EJERCICIO PROPUESTO:
¿Puedes volver a escribir el fragmento del texto sobre la vida de Regina que empieza con "Nació el año" y continúa hasta "humana como espiritual.", sustituyendo "fiestas" por "celebraciones"?

TEXTO PARA ANALIZAR:
◆ ◆ ◆ ◆
Nació el año 1552 en el seno de una familia católica de la burguesía polaca de Braunsberg-Ermland (actualmente Braniewo). Hasta los 19 años disfrutó de su privilegiada situación pasando gran parte del tiempo entregada a placeres accesibles a ella dada su pertenencia a una elevada clase social. El lujo de la época, las fiestas y entretenimientos diversos ocupaban su quehacer. Ahora bien, esta forma de vida, que compartía con jóvenes de su posición como algo natural, no influía en el trato con sus padres, que era tierno y respetuoso, fruto de la excelente educación que había recibido tanto humana como espiritual.
La costumbre de leer vidas de santos en el hogar, que muchas familias han adoptado a lo largo de la historia, es una loable acción pedagógica, de sesgo claramente evangelizador, que ha ejercido en no pocas ocasiones un poderoso influjo en la decisión de los hijos, ya que los modelos de esos hombres y mujeres que han rubricado la historia con su renuncia y generosidad son seres reales que ponen de relieve la accesibilidad de una vocación que es invitación universal efectuada por el mismo Cristo. Peter Protmann reunía a sus hijos todas las noches y les daba a conocer el devenir de estos insignes heraldos de Dios, transmitiéndoles, a la par, tradiciones históricas ejemplares para su acontecer. Entre todas las biografías que fue conociendo, a Regina le impresionó la vida de santa Catalina de Alejandría, cuyo nombre llevaba el templo en el que fue bautizada. Aunque era una líder nata entre sus amistades, la influencia de este fructífero hábito de su padre había ido calando en su corazón, y acariciaba la idea de imitar a su santa preferida. No demoró mucho tiempo su decisión.
Tenía 19 años, una edad espléndida, cuando abandonó los fabulosos medios que habían puesto a su alcance, desestimó un posible matrimonio con un acomodado caballero, y se embarcó en la misión que iba a llevarla a los altares. Desde ese momento la morada en la que se recluyó junto a otras dos compañeras, que se hallaba en estado semi-ruinoso, le sirvió para dar un giro radical a su existencia. Se dedicó por entero a Dios a través de una vida austera, que tenía como pilares la oración, la pobreza y vivencia de la caridad. Llamada a atender fundamentalmente a los enfermos, necesitados, a la infancia sumida en la indigencia y el abandono, erigió la congregación de las Hermanas de Santa Catalina, aprobada en 1603 con el lema «Ora y trabaja». Obra novedosa, en una época que desconocía la vinculación efectiva y simultánea de una vida contemplativa y activa, se centraba en atender a los enfermos en sus domicilios y en los hospitales. Con este carisma Regina abrió una vía para otras fundaciones que seguirían sus pasos. Fue elegida abadesa de la Orden que pronto tuvo muchas vocaciones y se extendió por distintos países del centro y sur de Europa, así como en Brasil y en Togo. Ancianos, enfermos mentales y aquejados por la peste, entre otros, recibían cuidados de las religiosas. En 1586 Regina puso en marcha también otras casas dirigidas principalmente a ofrecer educación cristiana a las niñas.
◆ ◆ ◆ ◆
(Entradas guardadas)
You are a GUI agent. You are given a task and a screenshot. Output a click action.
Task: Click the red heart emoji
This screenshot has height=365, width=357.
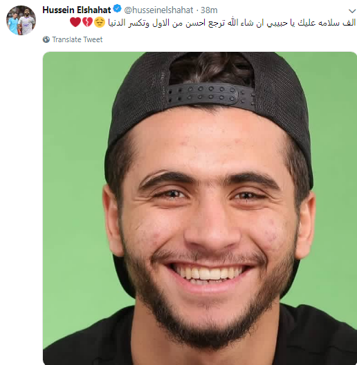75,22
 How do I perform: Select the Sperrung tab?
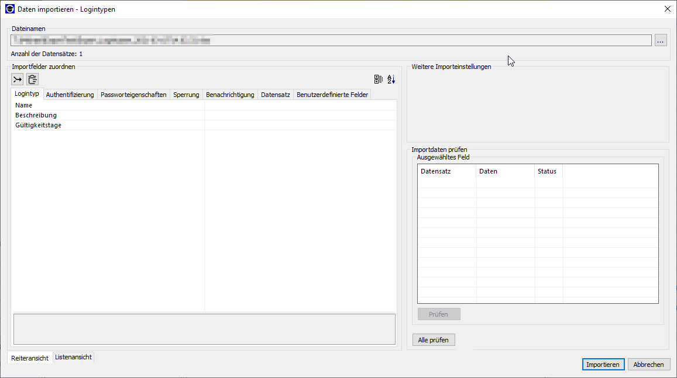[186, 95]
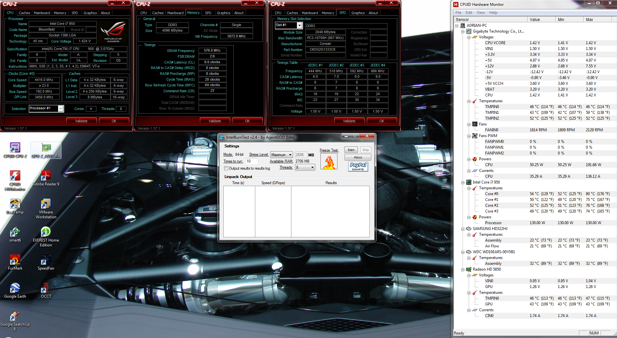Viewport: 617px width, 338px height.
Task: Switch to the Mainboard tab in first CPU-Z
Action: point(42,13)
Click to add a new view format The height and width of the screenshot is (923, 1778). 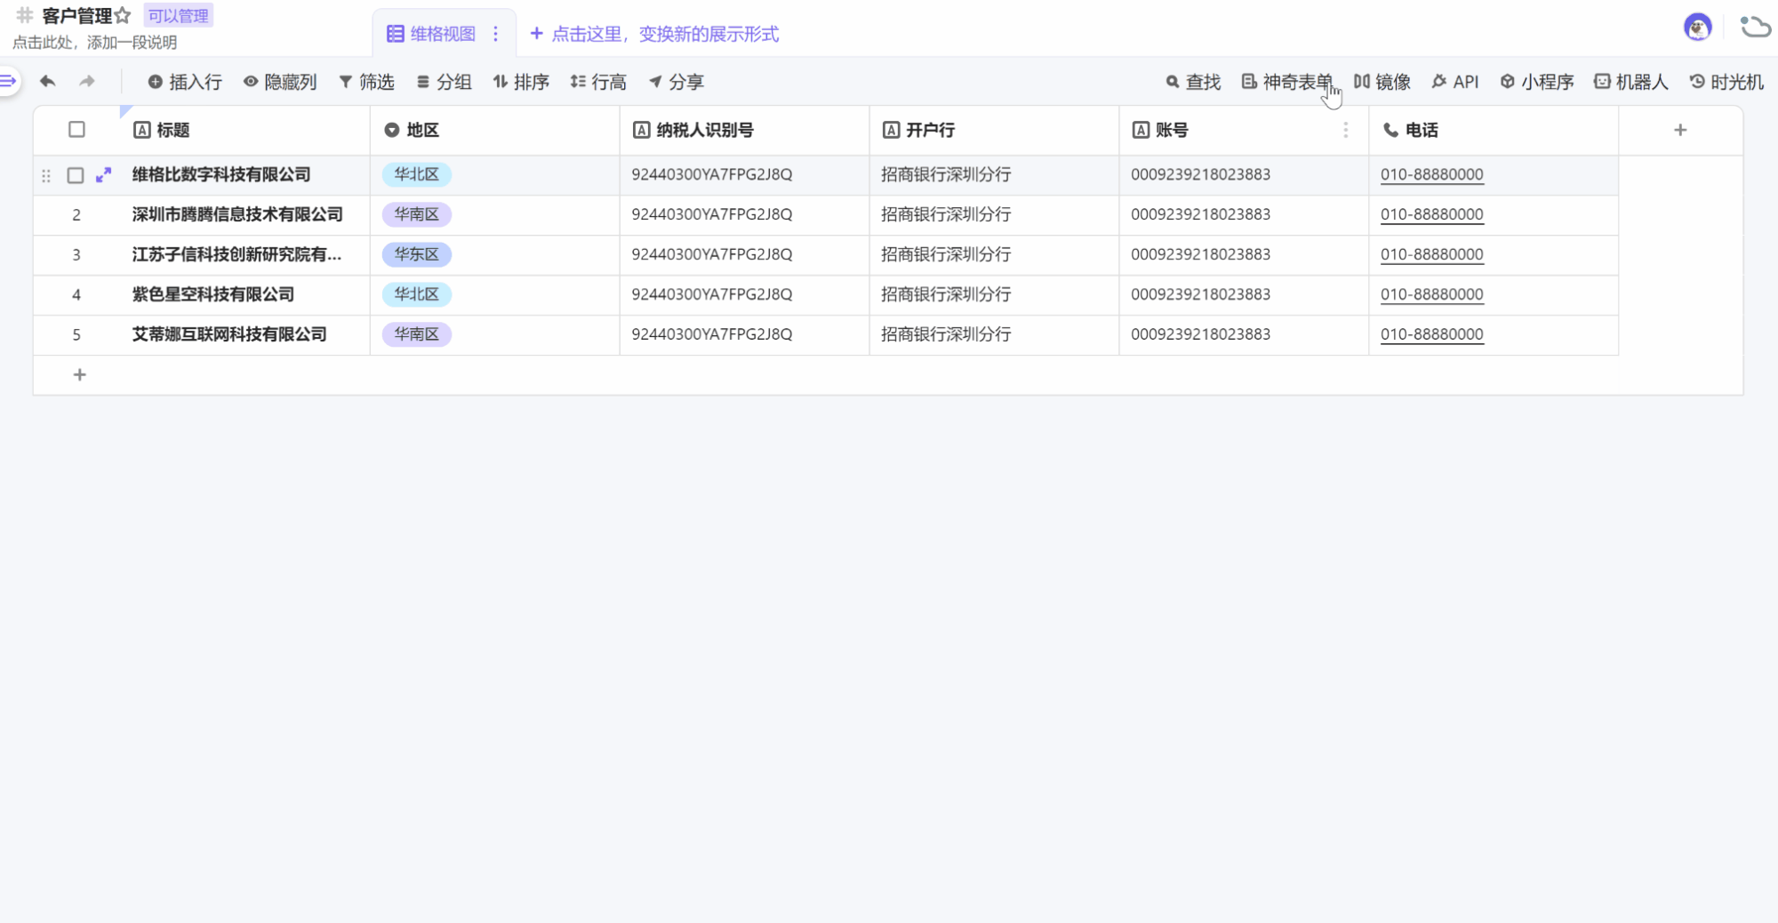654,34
◆ ◆ ◆ ◆
RESPUESTA ESPERADA:
Nació el año 1552 en el seno de una familia católica de la burguesía polaca de Braunsberg-Ermland (actualmente Braniewo). Hasta los 19 años disfrutó de su privilegiada situación pasando gran parte del tiempo entregada a placeres accesibles a ella dada su pertenencia a una elevada clase social. El lujo de la época, las celebraciones y entretenimientos diversos ocupaban su quehacer. Ahora bien, esta forma de vida, que compartía con jóvenes de su posición como algo natural, no influía en el trato con sus padres, que era tierno y respetuoso, fruto de la excelente educación que había recibido tanto humana como espiritual.